Traditionally, classroom science, with its textbooks, sometimes outdated materials and occasional experiment, has looked nothing like it does in a working lab. But with the Next Generation Science Standards (NGSS), classrooms are becoming working laboratories, places to construct and discover and where kids become the scientists and engineers. Finally, many classrooms are starting to look like real life.
Approved by 18 states and the District of Columbia, the NGSS was adopted by Washington state in 2013 (aka the Washington State Science Learning Standards (WSSLS)). Supported by major local institutions like Boeing, Pacific Northwest National Laboratory and Pacific Science Center, the state aims to set a new bar for classroom science with local districts currently training teachers on the WSSLS.

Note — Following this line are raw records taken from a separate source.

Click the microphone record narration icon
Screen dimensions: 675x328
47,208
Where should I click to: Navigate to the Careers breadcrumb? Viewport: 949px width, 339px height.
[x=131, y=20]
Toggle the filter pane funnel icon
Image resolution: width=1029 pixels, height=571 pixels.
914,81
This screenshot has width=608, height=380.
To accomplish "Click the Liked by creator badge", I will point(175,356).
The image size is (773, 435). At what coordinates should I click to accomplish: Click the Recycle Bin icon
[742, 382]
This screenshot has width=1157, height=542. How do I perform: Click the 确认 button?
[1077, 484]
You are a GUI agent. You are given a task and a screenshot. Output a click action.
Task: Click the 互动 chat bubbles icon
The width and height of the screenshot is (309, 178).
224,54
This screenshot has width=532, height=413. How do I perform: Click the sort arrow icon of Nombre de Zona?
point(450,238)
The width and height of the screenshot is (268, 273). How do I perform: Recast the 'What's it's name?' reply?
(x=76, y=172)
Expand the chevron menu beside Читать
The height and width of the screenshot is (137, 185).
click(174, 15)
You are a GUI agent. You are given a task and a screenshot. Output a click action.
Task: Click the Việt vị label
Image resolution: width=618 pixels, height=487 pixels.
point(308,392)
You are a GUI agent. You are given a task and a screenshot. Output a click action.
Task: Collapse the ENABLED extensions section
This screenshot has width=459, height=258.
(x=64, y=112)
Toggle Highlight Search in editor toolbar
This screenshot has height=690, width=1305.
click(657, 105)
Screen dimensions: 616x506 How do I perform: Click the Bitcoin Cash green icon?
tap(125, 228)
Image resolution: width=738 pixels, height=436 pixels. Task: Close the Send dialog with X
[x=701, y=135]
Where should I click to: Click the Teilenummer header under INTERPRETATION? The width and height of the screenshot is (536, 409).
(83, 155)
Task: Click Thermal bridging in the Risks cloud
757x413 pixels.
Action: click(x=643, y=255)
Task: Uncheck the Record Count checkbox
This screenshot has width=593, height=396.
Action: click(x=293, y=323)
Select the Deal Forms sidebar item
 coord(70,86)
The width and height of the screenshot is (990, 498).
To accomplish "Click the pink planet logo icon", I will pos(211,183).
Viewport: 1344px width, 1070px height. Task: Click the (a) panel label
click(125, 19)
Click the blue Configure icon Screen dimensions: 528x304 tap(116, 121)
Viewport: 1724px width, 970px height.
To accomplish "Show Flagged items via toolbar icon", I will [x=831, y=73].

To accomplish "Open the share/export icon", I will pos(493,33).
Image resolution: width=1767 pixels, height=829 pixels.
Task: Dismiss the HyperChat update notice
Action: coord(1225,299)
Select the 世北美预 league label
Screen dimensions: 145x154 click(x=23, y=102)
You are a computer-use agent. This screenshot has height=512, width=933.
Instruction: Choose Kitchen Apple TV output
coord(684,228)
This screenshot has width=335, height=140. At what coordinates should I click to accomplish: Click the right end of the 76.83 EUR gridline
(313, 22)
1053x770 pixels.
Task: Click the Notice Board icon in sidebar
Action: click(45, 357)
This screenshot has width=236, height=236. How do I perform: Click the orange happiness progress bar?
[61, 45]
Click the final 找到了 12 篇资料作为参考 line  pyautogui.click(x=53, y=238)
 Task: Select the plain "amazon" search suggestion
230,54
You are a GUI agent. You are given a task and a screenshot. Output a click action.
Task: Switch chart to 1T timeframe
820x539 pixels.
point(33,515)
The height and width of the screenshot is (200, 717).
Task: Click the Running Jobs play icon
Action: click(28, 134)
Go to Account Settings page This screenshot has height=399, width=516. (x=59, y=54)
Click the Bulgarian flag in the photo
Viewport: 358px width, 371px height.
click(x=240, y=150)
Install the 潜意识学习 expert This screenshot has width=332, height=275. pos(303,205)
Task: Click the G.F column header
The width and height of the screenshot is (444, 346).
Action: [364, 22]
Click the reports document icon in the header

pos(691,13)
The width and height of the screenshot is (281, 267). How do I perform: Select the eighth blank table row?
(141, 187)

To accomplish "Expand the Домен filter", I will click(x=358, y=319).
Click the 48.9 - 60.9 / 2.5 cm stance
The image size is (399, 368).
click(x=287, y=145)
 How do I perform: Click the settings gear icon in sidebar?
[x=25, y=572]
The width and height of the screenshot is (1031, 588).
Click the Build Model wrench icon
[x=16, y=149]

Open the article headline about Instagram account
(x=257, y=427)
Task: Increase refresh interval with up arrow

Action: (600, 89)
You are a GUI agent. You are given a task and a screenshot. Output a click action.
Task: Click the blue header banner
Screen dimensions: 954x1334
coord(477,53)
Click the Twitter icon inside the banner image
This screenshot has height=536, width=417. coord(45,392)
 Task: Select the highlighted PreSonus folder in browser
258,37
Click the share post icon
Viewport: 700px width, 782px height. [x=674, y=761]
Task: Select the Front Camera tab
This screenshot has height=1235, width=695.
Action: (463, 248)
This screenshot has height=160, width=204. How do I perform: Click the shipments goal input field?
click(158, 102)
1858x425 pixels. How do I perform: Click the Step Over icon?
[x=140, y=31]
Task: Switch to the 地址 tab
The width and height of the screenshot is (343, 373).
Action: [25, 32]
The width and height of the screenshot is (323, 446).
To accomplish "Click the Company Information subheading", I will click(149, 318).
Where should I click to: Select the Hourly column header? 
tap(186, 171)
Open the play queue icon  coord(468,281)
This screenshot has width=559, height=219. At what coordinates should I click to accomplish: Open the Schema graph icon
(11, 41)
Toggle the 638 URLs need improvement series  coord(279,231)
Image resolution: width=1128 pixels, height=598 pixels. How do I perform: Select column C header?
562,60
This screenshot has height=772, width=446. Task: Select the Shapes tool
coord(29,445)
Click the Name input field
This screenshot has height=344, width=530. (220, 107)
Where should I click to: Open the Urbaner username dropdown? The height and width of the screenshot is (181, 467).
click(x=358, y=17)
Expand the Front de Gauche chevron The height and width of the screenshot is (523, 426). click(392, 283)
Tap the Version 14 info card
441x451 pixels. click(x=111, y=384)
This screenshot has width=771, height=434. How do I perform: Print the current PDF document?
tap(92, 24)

Here's what you need to know.
What's different about the WSSLS?
Under the WSSLS, the importance of science and its relationship to other subjects like math and writing is reinforced, making it a compulsory topic in the classroom. In the past, science was considered supplemental, especially in early grades, says Mike Brown, the regional science coordinator for Educational Service District 105 in Yakima.
Secondly, WSSLS are scientifically-based standards, supported by science experts from the National Research Council and the American Association for the Advancement of Science as well as businesses, research laboratories and universities.
What do the WSSLS cover?
Unlike previous science standards, the WSSLS cover fewer science topics including physical, earth, life and space science as well as engineering and technology. In all these areas, science, engineering and technology are integrated into the core focus with engineering design elevated to the same level as scientific inquiry. In a nutshell: Fewer topics but deeper research.
How are teachers trained?
Regional science coordinators like Brown and his colleague Craig Gabler of Educational Service District 113 in Olympia, coordinate teacher training in their respective districts.
According to Gabler, training has ranged from large-scale education conferences to web-based courses. By providing a multiple avenues of training, regional science coordinators have the capacity to reach all teachers, Gabler says. That's not an easy task. Brown has more than 2,500 elementary school teachers in his district; he aims to meet with them all one-on-one.
Sometimes training involves taking the teachers on a "field trip" of their own. Last spring, West Seattle-area teachers visited the Nucor steel plant in Seattle as part of their WSSLS training, says Cheryl Lydon, regional science coordinator for the Puget Sound Educational Services District. As part of the training, teachers considered which parts of the tour they could share with their students to get them excited about science.
What's happening with classroom instruction?
While Washington state develops instruction rubrics, local districts use existing resources that support the WSSLS. For example, schools in ESD 105 usel essons based on the Smithsonian's Leadership Assistant Science Engineering Reform (LASER) teaching model. Other parts of the state use a Full Option Science Systems model, which was developed by the Lawrence Hall of Science from the University of California, Berkeley.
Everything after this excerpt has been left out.